It is well known that the biggest genetic risk factor for the autoimmune disease systemic lupus erythematosus (SLE) is major histocompatibility complex class II (MHC-II). What remains unclear is the identity of the self-antigens that trigger autoimmunity. As such, the disease is difficult to treat.
In a recent study, researchers from Osaka University revealed that the body’s own proteins—neoself-antigens—are the primary target for autoreactive T cells clonally expanded in SLE. In addition, they found that the neoself antigens are presented on MHC-II in the absence of the invariant chain, which is essential for peptide presentation.
This work is published in Cell in the paper, “Neoself-antigens are the primary target for autoreactive T cells in human lupus.”

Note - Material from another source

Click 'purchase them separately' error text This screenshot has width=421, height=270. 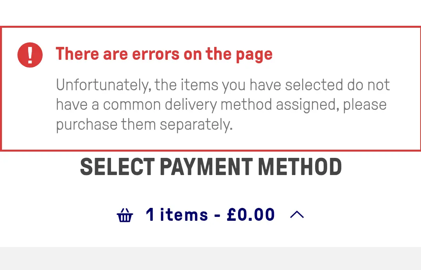point(144,125)
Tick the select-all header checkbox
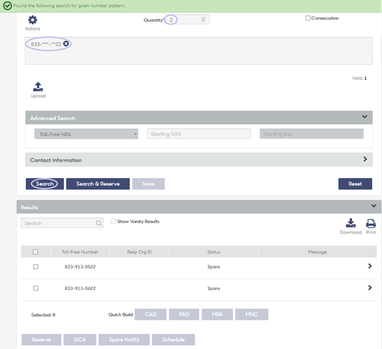The width and height of the screenshot is (382, 349). [35, 252]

Autoimmune diseases are widespread and notoriously difficult to treat. The underlying causes of why the immune system attacks its own tissues in patients with these conditions remain poorly understood. The immune system has many checks and balances to make sure that it only reacts to “non-self” triggers.

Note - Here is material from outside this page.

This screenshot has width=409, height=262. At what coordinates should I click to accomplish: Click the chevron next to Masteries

“T cells have been thought to discriminate between small fragments of protein derived from self and non-self proteins presented on the major histocompatibility complex II (MHC-II), and ‘trained’ not to respond self-antigens,” explained Hisashi Arase, MD, from the Laboratory of Immunochemistry, World Premier International Immunology Frontier Research Centre, Osaka University. “However, when the MHC-II is missing a crucial piece called the invariant chain, it can present larger, misfolded self antigens, called neoself-antigens, to T cells.”
Given that autoantibodies to neoself-antigens are frequently found in patients with autoimmune diseases, the researchers explored T cell reactivity in patients with lupus and in mice, in which the invariant chain was depleted from adults.

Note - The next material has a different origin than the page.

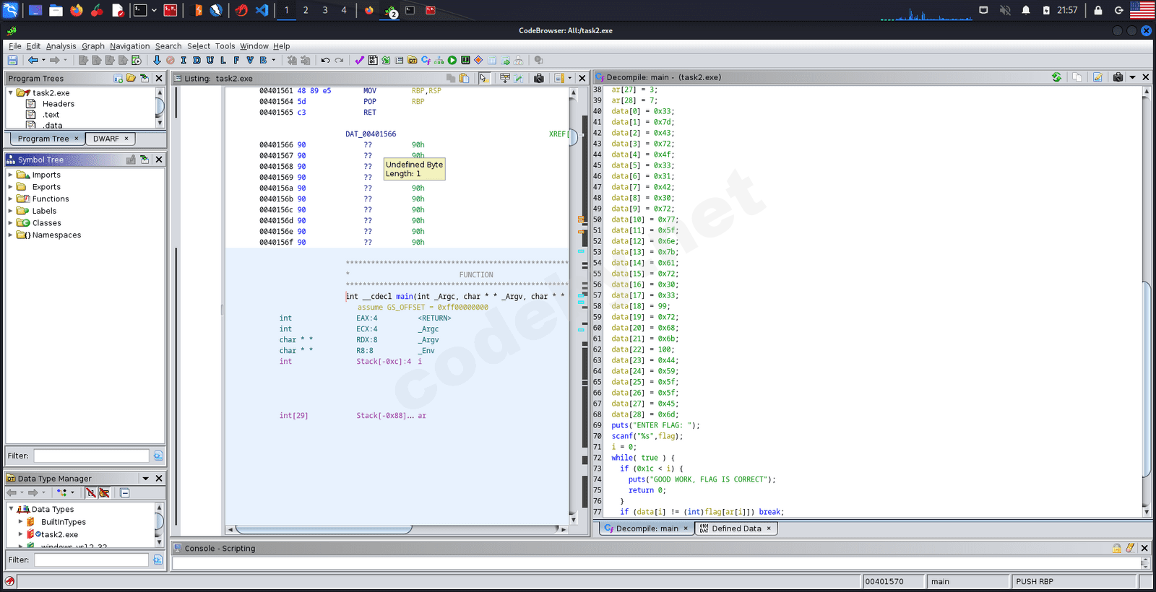Click the green Run script play icon
Viewport: 1156px width, 592px height.
(x=452, y=61)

They found that “when neoself-antigen presentation was induced by deleting the invariant chain in adult mice, neoself-reactive T cells were clonally expanded, leading to the development of lupus-like disease.” The findings also suggest that “neoself-reactive CD4+ T cells were significantly expanded in SLE patients.”
“The results were striking,” said Shunsuke Mori, PhD, also from the Laboratory of Immunochemistry, World Premier International Immunology Frontier Research Centre, Osaka University. “We found that approximately 10% of clonally expanded T cell repertoire in lupus patients recognized neoself-antigens. Furthermore, induction of neoself-antigens induced lupus-like disease in mice, meaning that they mounted an immune response to the body’s own tissues, thereby causing autoimmune disease.”
They also investigated the effect of Epstein–Barr virus (EBV) infection, a risk factor for lupus, on T cell reactivity to neoself-antigens. They found that reactivation of EBV, which most people are infected with but is usually dormant, increases the presentation of neoself-antigens on MHC-II through downregulating the expression of the invariant chain, triggering the activation of T cells directed against the body. This could explain why EBV reactivation is linked to the onset or exacerbation of lupus.
“Our findings demonstrate that T cells discriminate self- and neoself-antigens and do not recognize neoself-antigens as self antigens, thus leading to the development of autoimmunity when neoself-antigens are presented on MHC-II,” said Arase.